Starting with the first line, output the data exactly, through to the last line.

*** Records supplied Section Begins ***

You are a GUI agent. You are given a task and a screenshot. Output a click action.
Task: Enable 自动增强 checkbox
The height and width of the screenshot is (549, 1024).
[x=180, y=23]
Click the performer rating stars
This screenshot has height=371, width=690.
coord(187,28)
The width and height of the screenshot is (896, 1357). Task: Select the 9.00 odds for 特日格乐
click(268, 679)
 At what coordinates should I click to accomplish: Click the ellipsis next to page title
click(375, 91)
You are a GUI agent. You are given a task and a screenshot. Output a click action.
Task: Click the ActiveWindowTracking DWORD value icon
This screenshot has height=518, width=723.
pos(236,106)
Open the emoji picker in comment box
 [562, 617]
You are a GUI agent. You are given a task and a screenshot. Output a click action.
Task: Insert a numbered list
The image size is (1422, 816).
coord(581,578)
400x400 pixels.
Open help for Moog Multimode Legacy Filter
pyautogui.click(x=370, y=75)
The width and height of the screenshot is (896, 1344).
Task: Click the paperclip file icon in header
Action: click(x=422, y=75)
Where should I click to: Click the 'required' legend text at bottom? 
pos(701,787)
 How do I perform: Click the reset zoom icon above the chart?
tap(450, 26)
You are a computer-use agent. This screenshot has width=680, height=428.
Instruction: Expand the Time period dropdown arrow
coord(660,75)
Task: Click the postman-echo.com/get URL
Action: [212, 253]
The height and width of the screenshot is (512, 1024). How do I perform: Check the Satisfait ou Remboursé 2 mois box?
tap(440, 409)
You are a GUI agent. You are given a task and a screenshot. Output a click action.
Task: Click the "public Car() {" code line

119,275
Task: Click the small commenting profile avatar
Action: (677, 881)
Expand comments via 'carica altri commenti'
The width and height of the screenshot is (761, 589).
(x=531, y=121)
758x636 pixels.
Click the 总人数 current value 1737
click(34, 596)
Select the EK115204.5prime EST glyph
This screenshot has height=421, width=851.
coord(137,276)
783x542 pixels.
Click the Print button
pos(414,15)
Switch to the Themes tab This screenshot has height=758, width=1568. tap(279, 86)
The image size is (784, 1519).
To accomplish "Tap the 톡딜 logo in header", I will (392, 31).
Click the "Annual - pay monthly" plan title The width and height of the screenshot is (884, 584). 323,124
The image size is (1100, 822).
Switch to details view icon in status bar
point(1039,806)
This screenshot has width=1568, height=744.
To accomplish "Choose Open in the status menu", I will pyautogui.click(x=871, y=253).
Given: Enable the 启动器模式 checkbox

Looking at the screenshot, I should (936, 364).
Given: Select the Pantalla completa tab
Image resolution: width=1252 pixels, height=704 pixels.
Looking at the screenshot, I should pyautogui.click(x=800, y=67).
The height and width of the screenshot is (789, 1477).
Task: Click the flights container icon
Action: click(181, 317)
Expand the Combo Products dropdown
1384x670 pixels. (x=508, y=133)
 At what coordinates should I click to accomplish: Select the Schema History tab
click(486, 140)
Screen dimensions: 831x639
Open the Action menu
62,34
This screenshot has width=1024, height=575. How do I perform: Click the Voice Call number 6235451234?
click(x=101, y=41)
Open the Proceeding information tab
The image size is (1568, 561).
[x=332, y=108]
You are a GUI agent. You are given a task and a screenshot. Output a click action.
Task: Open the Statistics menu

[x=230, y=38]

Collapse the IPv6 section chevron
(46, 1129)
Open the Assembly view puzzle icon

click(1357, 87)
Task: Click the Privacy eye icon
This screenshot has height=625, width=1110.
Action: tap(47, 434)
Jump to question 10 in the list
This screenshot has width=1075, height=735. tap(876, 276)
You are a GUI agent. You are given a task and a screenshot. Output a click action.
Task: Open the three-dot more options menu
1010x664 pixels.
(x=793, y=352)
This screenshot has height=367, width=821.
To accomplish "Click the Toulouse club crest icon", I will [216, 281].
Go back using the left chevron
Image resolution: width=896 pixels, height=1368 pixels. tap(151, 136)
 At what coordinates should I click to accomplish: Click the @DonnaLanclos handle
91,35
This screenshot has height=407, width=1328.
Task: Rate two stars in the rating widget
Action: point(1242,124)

*** Records supplied Section Ends ***

## Answer box
You are a GUI agent. You are given a task and a screenshot. Output a click action.
Task: Enable 自动增强 checkbox
The height and width of the screenshot is (549, 1024).
[x=180, y=23]
Click the performer rating stars
This screenshot has height=371, width=690.
coord(187,28)
The width and height of the screenshot is (896, 1357). Task: Select the 9.00 odds for 特日格乐
click(268, 679)
 At what coordinates should I click to accomplish: Click the ellipsis next to page title
click(375, 91)
You are a GUI agent. You are given a task and a screenshot. Output a click action.
Task: Click the ActiveWindowTracking DWORD value icon
This screenshot has height=518, width=723.
pos(236,106)
Open the emoji picker in comment box
 [562, 617]
You are a GUI agent. You are given a task and a screenshot. Output a click action.
Task: Insert a numbered list
The image size is (1422, 816).
coord(581,578)
400x400 pixels.
Open help for Moog Multimode Legacy Filter
pyautogui.click(x=370, y=75)
The width and height of the screenshot is (896, 1344).
Task: Click the paperclip file icon in header
Action: click(x=422, y=75)
Where should I click to: Click the 'required' legend text at bottom? 
pos(701,787)
 How do I perform: Click the reset zoom icon above the chart?
tap(450, 26)
You are a computer-use agent. This screenshot has width=680, height=428.
Instruction: Expand the Time period dropdown arrow
coord(660,75)
Task: Click the postman-echo.com/get URL
Action: [212, 253]
The height and width of the screenshot is (512, 1024). How do I perform: Check the Satisfait ou Remboursé 2 mois box?
tap(440, 409)
You are a GUI agent. You are given a task and a screenshot. Output a click action.
Task: Click the "public Car() {" code line

119,275
Task: Click the small commenting profile avatar
Action: (677, 881)
Expand comments via 'carica altri commenti'
The width and height of the screenshot is (761, 589).
(x=531, y=121)
758x636 pixels.
Click the 总人数 current value 1737
click(34, 596)
Select the EK115204.5prime EST glyph
This screenshot has height=421, width=851.
coord(137,276)
783x542 pixels.
Click the Print button
pos(414,15)
Switch to the Themes tab This screenshot has height=758, width=1568. tap(279, 86)
The image size is (784, 1519).
To accomplish "Tap the 톡딜 logo in header", I will (392, 31).
Click the "Annual - pay monthly" plan title The width and height of the screenshot is (884, 584). 323,124
The image size is (1100, 822).
Switch to details view icon in status bar
point(1039,806)
This screenshot has width=1568, height=744.
To accomplish "Choose Open in the status menu", I will pyautogui.click(x=871, y=253).
Given: Enable the 启动器模式 checkbox

Looking at the screenshot, I should (936, 364).
Given: Select the Pantalla completa tab
Image resolution: width=1252 pixels, height=704 pixels.
Looking at the screenshot, I should pyautogui.click(x=800, y=67).
The height and width of the screenshot is (789, 1477).
Task: Click the flights container icon
Action: click(181, 317)
Expand the Combo Products dropdown
1384x670 pixels. (x=508, y=133)
 At what coordinates should I click to accomplish: Select the Schema History tab
click(486, 140)
Screen dimensions: 831x639
Open the Action menu
62,34
This screenshot has width=1024, height=575. How do I perform: Click the Voice Call number 6235451234?
click(x=101, y=41)
Open the Proceeding information tab
The image size is (1568, 561).
[x=332, y=108]
You are a GUI agent. You are given a task and a screenshot. Output a click action.
Task: Open the Statistics menu

[x=230, y=38]

Collapse the IPv6 section chevron
(46, 1129)
Open the Assembly view puzzle icon

click(1357, 87)
Task: Click the Privacy eye icon
This screenshot has height=625, width=1110.
Action: tap(47, 434)
Jump to question 10 in the list
This screenshot has width=1075, height=735. tap(876, 276)
You are a GUI agent. You are given a task and a screenshot. Output a click action.
Task: Open the three-dot more options menu
1010x664 pixels.
(x=793, y=352)
This screenshot has height=367, width=821.
To accomplish "Click the Toulouse club crest icon", I will [216, 281].
Go back using the left chevron
Image resolution: width=896 pixels, height=1368 pixels. tap(151, 136)
 At what coordinates should I click to accomplish: Click the @DonnaLanclos handle
91,35
This screenshot has height=407, width=1328.
Task: Rate two stars in the rating widget
Action: point(1242,124)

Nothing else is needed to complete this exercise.